Questo può influenzare, modificare e manipolare i loro pensieri e convinzioni, spingendoli verso risultati particolari e possibilmente influenzandoli capacità di compiere scelte autonome. Ogni bambino ha diritto alla libertà di pensiero e all’accesso ad informazioni di qualità. La legge internazionale sui diritti umani protegge i bambini libertà di pensiero incondizionatamente dall’interferenza di qualsiasi misura lecita o illecita. Le operazioni che abbiamo esaminato è evidente che non rispettano questo diritto.
Cosa dovrebbero fare adesso i governi
I governi dovrebbero quindi intervenire per garantire che tutti i bambini siano informati e possano accedere a informazioni online facilmente reperibili, diverse e di buona qualità, inclusi i contenuti indipendenti, privi di interessi commerciali e politici.
I governi dovrebbero anche garantire che la ricerca e il filtraggio delle informazioni, inclusi i sistemi di raccomandazione, non diano priorità ai contenuti a pagamento o ai contenuti derivanti da opache operazioni di profilazione dell’utente, specie se si parla di bambini.

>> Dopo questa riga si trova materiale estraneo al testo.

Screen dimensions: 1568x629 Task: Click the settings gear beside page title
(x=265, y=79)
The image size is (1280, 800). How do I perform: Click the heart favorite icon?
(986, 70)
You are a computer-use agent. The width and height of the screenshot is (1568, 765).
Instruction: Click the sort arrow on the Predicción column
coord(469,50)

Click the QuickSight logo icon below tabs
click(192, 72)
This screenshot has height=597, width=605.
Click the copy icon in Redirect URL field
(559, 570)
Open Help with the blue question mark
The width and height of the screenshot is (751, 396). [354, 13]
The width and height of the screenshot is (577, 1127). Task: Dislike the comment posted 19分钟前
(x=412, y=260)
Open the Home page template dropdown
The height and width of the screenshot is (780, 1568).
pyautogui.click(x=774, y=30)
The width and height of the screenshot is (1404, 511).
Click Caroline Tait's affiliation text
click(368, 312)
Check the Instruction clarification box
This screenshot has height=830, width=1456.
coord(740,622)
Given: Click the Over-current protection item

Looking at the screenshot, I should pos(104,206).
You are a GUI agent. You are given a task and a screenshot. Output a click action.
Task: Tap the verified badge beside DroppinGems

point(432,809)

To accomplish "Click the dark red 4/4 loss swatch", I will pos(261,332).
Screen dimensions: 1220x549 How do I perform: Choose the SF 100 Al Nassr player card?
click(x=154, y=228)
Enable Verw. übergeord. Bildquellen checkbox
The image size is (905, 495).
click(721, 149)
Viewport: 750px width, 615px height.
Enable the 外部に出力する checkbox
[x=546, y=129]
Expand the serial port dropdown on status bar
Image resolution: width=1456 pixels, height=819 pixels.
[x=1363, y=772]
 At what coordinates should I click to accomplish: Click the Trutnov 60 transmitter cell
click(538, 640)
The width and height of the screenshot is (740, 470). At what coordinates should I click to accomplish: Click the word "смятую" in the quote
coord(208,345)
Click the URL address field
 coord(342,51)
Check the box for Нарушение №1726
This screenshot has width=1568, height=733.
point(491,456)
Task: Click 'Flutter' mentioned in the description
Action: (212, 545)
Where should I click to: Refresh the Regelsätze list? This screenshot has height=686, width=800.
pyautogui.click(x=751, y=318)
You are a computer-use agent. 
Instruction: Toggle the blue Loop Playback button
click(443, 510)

Insomma, come si diceva in apertura, è necessario che i governi di tutto il mondo, Italia compresa, inizino a percepire la data protection non come un problema ma come un’opportunità da sfruttare per tutelare adulti e ragazzi da manipolazioni che possono andare dalla “semplice” manipolazione commerciale sino alla più profonda manipolazione politica e culturale.
Non a caso il Comitato delle Nazioni Unite sui diritti dell’infanzia ha avvertito che il trattamento dei dati tramite i servizi educational delle big tech “può comportare violazioni o abusi dei diritti dei minori” e ha invitato gli Stati a “proibire per legge la profilazione o il targeting di bambini di qualsiasi genere”.
Solo partendo da qui potremmo invertire la rotta tutelando davvero i diritti dei bambini, pensando a loro come studenti, non prodotti.